Aim of the task:
Pick out every line in the rows below that contains the word "Where", and copy each of those lines.

++++++++++++++++++++

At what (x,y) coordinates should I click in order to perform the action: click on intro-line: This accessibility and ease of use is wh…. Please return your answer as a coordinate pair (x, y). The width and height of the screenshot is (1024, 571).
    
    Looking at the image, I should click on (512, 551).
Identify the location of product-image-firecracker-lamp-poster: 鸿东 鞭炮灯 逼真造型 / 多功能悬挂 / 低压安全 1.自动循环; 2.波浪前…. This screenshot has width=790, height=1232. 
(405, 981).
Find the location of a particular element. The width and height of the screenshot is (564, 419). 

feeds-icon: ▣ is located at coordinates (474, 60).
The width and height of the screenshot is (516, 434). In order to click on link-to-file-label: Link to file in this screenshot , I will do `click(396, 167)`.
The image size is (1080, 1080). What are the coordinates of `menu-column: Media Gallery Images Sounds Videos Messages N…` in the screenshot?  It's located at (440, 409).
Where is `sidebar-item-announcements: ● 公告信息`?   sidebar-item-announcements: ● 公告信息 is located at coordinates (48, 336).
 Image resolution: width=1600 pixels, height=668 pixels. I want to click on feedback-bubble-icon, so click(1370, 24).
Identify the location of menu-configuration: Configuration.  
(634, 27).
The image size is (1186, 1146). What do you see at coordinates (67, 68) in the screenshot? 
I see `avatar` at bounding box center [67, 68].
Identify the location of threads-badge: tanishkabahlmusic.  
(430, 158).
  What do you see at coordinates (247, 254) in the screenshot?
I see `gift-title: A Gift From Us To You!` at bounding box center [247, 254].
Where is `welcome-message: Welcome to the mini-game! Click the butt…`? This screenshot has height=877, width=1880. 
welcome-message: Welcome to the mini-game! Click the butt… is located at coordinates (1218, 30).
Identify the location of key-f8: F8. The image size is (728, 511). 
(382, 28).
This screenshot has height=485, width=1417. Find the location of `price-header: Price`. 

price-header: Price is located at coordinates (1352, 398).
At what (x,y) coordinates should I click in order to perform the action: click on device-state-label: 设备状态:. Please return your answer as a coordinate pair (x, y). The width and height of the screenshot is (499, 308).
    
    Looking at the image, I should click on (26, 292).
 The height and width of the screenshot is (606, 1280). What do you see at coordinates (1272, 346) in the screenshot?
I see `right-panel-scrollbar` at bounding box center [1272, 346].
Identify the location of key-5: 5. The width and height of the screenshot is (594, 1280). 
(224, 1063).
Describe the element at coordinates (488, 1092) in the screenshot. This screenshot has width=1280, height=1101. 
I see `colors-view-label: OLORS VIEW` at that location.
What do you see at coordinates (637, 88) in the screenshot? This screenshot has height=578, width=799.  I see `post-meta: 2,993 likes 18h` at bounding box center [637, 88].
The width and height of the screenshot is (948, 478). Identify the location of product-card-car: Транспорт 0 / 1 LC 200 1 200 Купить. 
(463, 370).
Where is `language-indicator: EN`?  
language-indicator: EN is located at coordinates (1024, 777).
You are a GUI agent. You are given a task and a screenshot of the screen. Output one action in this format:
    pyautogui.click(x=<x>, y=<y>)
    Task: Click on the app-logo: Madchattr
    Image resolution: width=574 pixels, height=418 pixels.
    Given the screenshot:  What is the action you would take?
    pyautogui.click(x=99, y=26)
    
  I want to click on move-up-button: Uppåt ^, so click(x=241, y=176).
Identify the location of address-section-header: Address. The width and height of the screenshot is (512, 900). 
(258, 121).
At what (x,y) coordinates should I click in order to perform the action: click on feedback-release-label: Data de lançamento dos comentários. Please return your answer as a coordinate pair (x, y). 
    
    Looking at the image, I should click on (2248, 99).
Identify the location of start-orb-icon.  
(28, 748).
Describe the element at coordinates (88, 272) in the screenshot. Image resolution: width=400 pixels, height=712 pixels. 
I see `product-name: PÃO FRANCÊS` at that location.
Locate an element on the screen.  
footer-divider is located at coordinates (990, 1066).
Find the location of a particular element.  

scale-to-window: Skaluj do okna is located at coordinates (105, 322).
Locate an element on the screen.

++++++++++++++++++++

Solved problem:
Where is `sidebar-item-announcements: ● 公告信息`?   sidebar-item-announcements: ● 公告信息 is located at coordinates (48, 336).
Where is `welcome-message: Welcome to the mini-game! Click the butt…`? This screenshot has height=877, width=1880. 
Where is `language-indicator: EN`?  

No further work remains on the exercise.